* [Exercise instructions]
Report each line of the entries that includes "agent" by copying it.
*** Material for the task ***
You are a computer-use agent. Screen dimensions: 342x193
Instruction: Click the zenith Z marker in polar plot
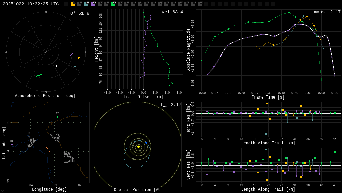pyautogui.click(x=46, y=52)
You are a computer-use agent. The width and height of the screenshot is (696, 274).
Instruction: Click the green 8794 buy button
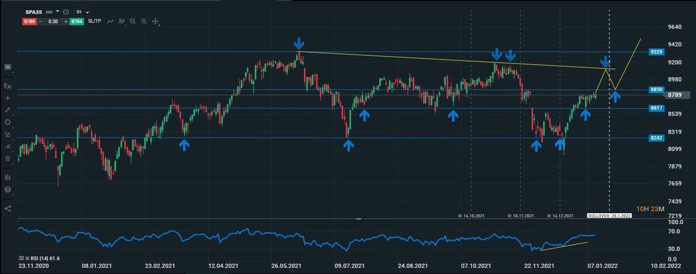click(x=77, y=21)
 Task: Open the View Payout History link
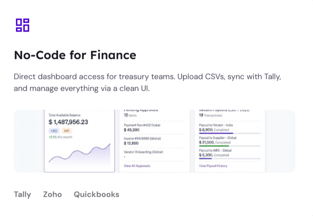pos(213,166)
*** End of Material for the task ***
* [Task result]
You are a computer-use agent. Screen dimensions: 342x193
You are a computer-use agent. The width and height of the screenshot is (696, 274).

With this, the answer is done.